But authentic landmarks are not built; they grow over time. The first bookstore, Brentwood Book Shop, moved into the building in 1960, and Dutton’s bought that business in 1984. Over 22 years, Dutton’s expanded into nearly all the other ground-floor spaces, filling them with overflowing bookshelves.

The courtyard became an extension of the store, where authors signed their books and children listened to stories while their parents sipped coffee from the cafe in the corner.

Like a good marriage, building and bookstore have brought out the best in each other. The wonderful experience of browsing Dutton’s shelves is bodily linked to the character of the physical space. The emotional descriptions of the store as “funky” or “sacred” reflect our deep longing for spaces where the world can feel intimate again. History, memory and love have been absorbed into the very steel and wood of the walls. That’s what brings a building to life.

Unfortunately, most of our new mega-buildings, built for maximum space and profit, are dead. Their souls have crept out through the door, seeped out through the cracks.
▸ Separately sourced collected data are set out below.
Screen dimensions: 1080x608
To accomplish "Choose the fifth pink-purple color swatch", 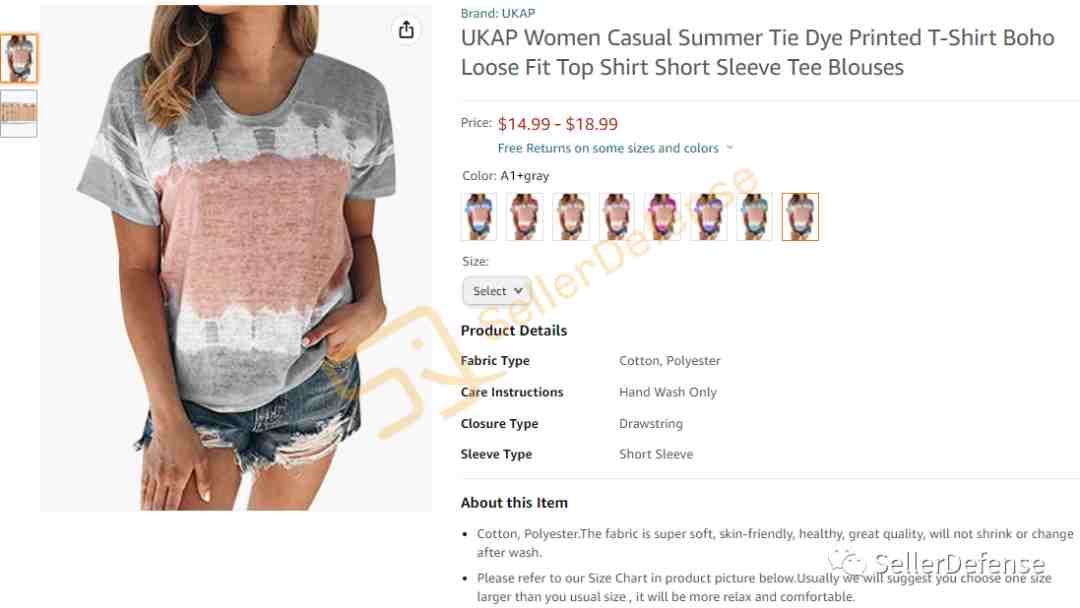I will pos(663,217).
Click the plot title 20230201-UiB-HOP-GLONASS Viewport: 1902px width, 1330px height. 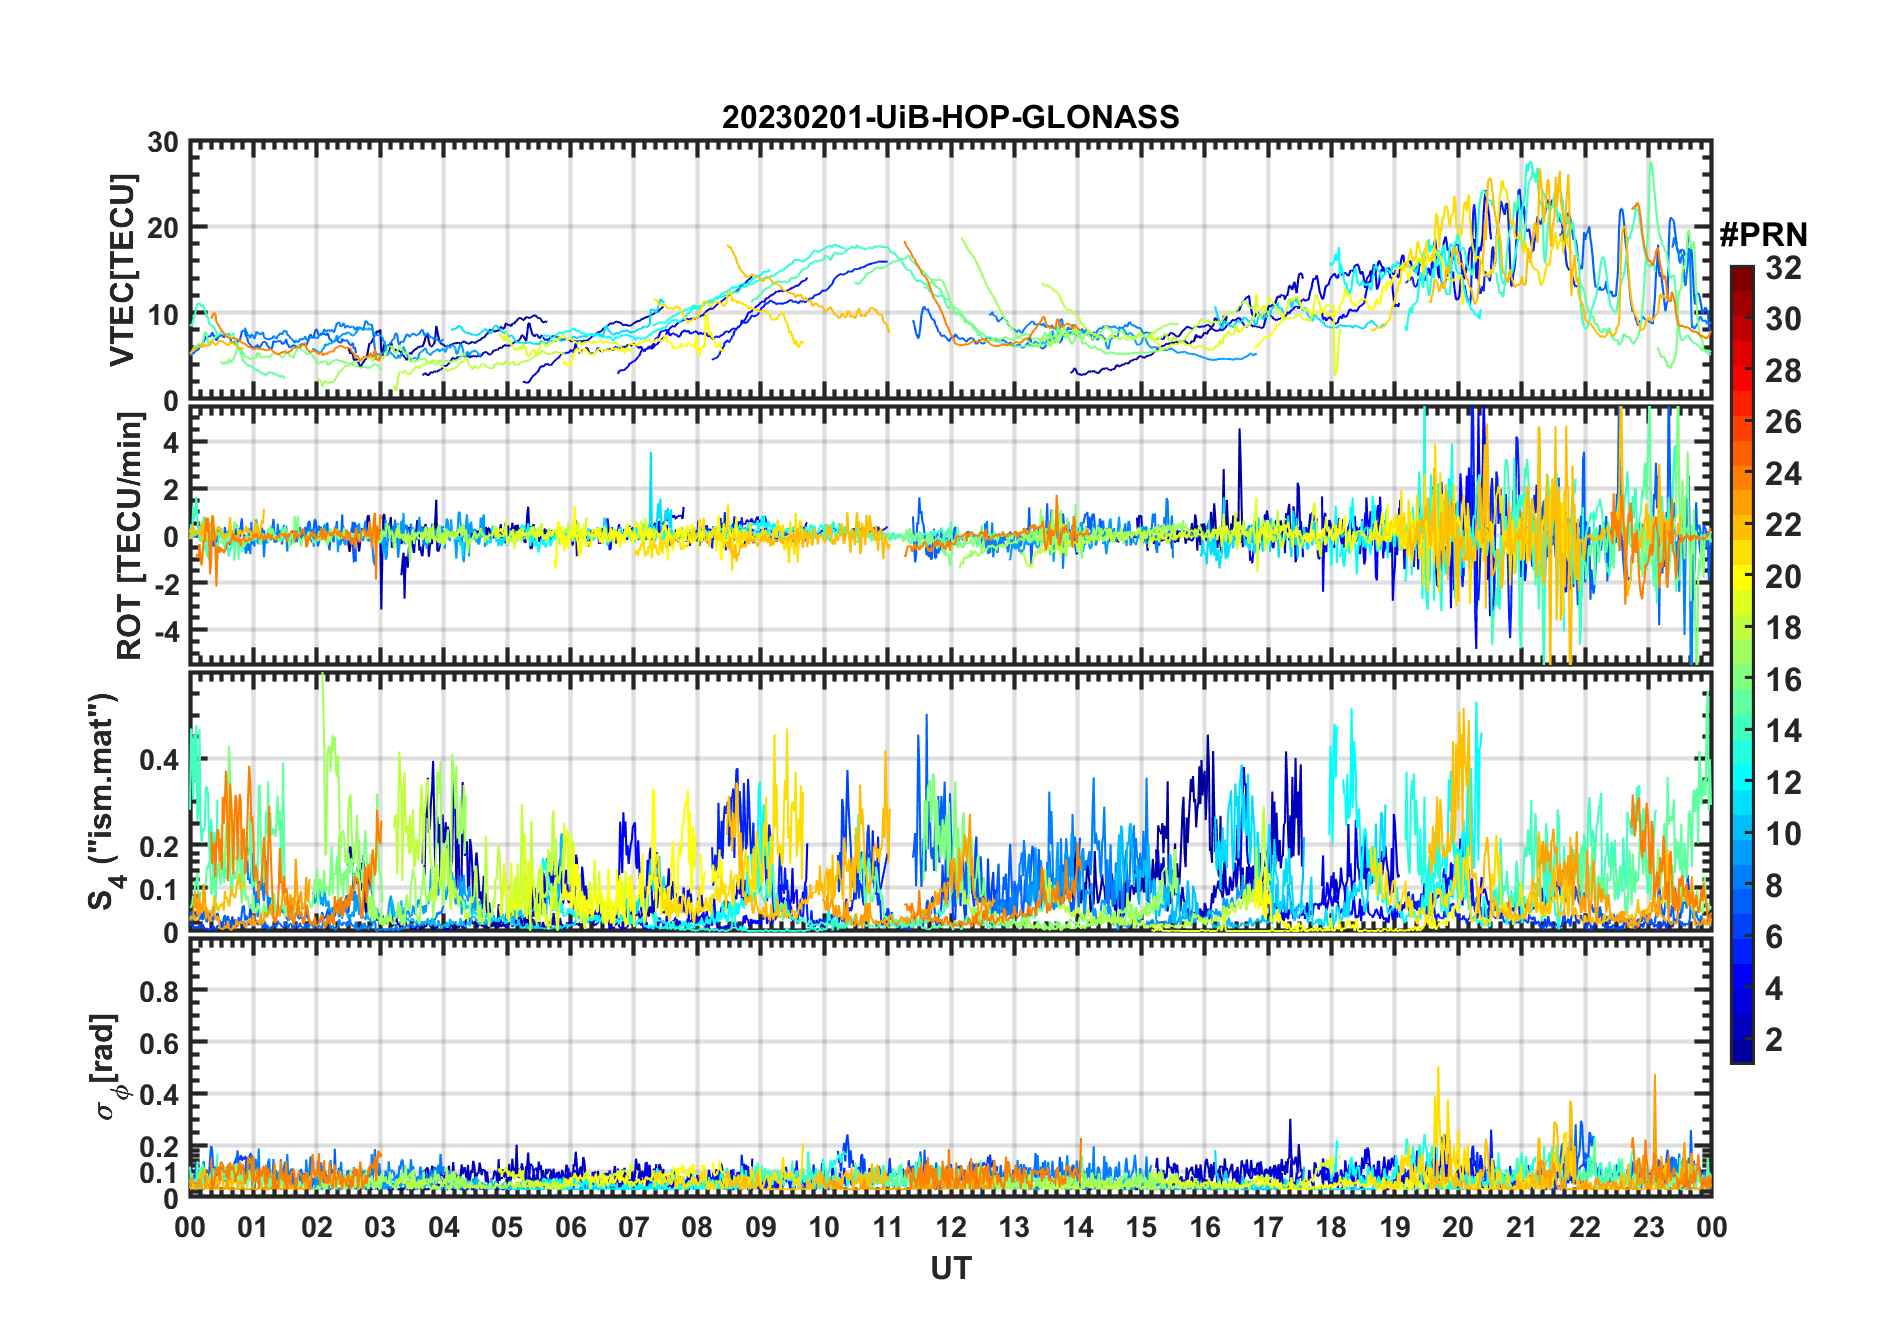point(950,118)
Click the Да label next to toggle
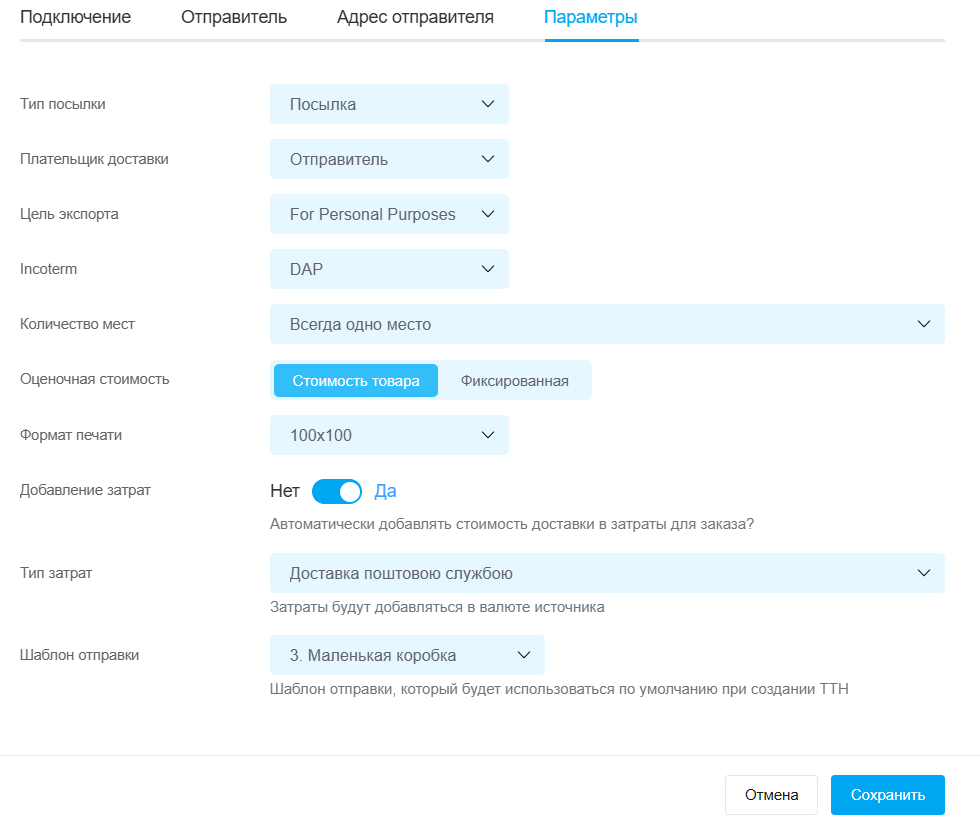 (x=385, y=491)
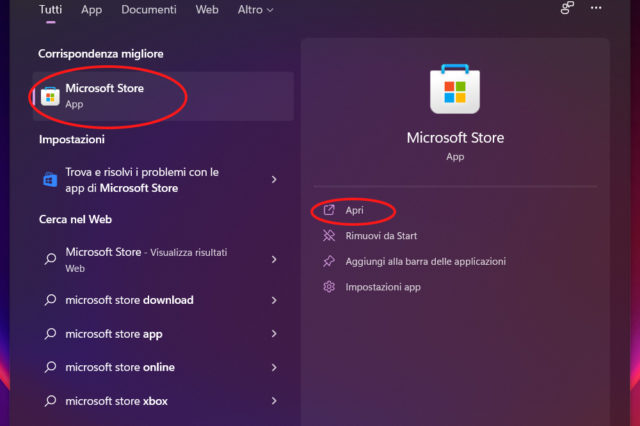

Is this the fate of this property on San Vicente Boulevard? As a city, are we destined to lose yet another genuine landmark? I hope not. I’m working with the Los Angeles Conservancy and historic preservationists in the city’s Planning Department to nominate the building as a historic cultural monument.

If that fails, Charles T. Munger, who owns the building and a large swath of land around it, has said that any new development would include a ground-floor space for Dutton’s or another independent bookstore. But without that building, in my mind, Dutton’s would always be a widow.